In chemistry, there’s a process called reagent testing. One adds a reagent — Chemical A—to a reactant—Chemical B—and watches to see if a reaction takes place. If B is an unknown chemical, and we are trying to figure out whether it’s chlorine, we must add the correct reagent. If it is, in fact, chlorine, Chemical B will turn (let’s say) bright green. If it isn’t chlorine, it might turn a host of different colors, or no color at all. If one adds the incorrect reagent (Chemical A) to the reactant chlorine, Chemical B might be perfectly good and high quality, pure chlorine, but it still won’t turn the desired bright green. Similarly, if one applies the improper values hierarchy when judging a text, it will not come back with a proper reading. The assessment will be flawed; it will yield either bad results, misleading/opposite results, or no results at all. This is a large reason why works which broke into new genres, or are now seen as highly original (”setting their own terms for evaluation”), are historically panned by critics. They did not properly “fit” into the genres or interpretive schemas which contemporaneous reviewers wished them too. Rather, the proper interpretive schema needed to be discovered to “unlock” the work.
Return-maximizing criticism would seek to make itself a reagent that transforms the original work into the prettiest turquoise blue. Much of historical debate in hermeneutics has been over what interpretive frames are “proper” or “supreme”; there is obviously, firstly, no answer to this question unless a teleological end is specified, but secondly, it is equally silly to suppose that there is “one frame to rule them all,” that all texts yield equally to the same frame, etc. Rather it seems clear that the best frame for a work is dependent on the work; it would be self-defeating to judge a detective novel on the values hierarchy of so-called literary fiction, and vice-versa.
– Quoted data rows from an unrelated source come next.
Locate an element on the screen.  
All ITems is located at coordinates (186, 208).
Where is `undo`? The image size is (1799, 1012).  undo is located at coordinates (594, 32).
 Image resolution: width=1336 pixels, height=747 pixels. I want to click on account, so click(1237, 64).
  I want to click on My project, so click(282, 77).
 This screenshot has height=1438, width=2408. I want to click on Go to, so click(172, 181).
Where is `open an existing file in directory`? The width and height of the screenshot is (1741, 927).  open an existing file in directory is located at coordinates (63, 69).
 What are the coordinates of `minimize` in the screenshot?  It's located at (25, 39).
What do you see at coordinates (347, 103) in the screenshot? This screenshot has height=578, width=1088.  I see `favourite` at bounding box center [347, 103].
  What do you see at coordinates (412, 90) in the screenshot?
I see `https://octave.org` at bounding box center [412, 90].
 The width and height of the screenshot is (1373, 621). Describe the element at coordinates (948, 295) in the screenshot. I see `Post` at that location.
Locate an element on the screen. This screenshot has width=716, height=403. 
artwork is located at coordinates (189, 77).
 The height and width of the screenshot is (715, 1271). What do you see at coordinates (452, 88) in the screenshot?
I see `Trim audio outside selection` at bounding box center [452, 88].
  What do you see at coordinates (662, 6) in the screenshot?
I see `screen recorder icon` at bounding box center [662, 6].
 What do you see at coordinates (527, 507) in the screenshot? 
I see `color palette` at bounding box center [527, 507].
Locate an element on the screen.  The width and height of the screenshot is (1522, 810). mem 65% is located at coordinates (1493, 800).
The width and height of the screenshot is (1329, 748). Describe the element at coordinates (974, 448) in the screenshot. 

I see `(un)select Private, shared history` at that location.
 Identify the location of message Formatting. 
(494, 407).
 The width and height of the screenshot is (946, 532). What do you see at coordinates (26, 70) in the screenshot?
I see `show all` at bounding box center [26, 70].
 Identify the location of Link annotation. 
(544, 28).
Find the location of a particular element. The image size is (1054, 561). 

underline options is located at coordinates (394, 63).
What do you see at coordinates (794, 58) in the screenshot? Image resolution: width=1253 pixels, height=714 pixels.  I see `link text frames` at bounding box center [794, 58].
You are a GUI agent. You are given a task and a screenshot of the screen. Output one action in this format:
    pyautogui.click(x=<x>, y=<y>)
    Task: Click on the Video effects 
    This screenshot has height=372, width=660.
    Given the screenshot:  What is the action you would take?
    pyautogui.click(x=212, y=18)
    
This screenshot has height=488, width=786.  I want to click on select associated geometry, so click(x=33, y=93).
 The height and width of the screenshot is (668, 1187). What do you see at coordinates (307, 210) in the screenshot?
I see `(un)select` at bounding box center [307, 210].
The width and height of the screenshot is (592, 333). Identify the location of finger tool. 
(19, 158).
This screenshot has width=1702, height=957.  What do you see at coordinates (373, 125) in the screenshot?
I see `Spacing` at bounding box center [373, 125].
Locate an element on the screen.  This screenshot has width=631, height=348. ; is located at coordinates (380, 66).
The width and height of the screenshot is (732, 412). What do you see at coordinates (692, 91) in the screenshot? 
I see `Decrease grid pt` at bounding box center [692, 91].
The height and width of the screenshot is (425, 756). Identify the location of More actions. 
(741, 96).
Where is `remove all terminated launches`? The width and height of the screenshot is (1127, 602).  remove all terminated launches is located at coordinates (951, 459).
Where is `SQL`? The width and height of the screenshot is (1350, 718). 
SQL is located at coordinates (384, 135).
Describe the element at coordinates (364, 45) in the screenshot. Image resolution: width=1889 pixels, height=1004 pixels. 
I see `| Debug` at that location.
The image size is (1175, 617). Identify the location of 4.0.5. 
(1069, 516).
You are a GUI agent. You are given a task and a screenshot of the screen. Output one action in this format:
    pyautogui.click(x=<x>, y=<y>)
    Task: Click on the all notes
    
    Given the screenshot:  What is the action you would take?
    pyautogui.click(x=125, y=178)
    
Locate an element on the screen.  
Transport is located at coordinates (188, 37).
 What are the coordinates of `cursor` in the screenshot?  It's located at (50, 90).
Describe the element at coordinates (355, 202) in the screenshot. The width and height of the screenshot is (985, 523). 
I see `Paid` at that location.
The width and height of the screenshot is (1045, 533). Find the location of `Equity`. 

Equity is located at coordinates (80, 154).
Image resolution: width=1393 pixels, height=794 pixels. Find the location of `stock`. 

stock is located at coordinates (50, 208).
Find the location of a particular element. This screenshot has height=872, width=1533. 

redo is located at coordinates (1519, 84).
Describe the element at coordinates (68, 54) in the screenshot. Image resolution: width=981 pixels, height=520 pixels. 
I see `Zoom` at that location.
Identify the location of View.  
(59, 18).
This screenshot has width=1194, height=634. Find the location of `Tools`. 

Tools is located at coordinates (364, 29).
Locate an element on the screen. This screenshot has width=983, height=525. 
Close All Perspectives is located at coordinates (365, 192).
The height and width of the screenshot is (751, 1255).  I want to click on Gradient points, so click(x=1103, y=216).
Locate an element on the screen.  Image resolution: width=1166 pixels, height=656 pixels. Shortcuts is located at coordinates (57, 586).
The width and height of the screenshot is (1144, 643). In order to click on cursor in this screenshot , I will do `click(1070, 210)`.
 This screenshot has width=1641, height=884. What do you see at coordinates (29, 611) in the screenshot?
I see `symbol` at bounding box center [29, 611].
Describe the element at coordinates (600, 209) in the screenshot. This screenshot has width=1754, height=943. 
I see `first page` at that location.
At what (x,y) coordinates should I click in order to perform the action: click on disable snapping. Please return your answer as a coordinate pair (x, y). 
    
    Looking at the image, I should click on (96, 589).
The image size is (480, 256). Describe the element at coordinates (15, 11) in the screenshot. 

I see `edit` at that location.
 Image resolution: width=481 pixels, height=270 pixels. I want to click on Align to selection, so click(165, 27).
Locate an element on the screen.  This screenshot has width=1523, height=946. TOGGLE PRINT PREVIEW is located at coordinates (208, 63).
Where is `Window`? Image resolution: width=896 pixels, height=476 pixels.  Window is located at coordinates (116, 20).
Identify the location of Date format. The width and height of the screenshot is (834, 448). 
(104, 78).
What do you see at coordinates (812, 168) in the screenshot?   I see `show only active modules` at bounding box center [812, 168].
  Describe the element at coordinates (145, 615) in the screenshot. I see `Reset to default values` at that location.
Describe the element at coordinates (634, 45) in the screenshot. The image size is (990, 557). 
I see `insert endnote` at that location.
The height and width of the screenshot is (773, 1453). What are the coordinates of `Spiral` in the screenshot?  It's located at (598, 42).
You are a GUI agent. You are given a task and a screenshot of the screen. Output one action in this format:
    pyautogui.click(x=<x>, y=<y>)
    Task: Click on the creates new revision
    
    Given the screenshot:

So there are many meanings, and many potential interpretive frames, and if none can claim supremacy in an inherent sense, we can make recourse to either best “fit,” or best consequence, and I would argue that these two more or less are the same thing in the case of great works: that the frame(s) which unlock them most appropriately are also those of best outcome, are “return maximizing.” 
But not all works are great, indeed most aren’t. David Cooper Moore’s “The Scary, Misunderstood Power of a ‘Teen Mom’ Star’s Album”  discusses Farrah Abraham’s infamous (infamously bad) pop record My Teenage Dream Ended:
It’s tempting to consider My Teenage Dream Ended alongside other reality TV star vanity albums, like Paris Hilton’s excellent (and unfairly derided) dance-pop album Paris from 2006 or projects by Heidi Montag, Brooke Hogan, and Kim Kardashian that range from uneven to inept.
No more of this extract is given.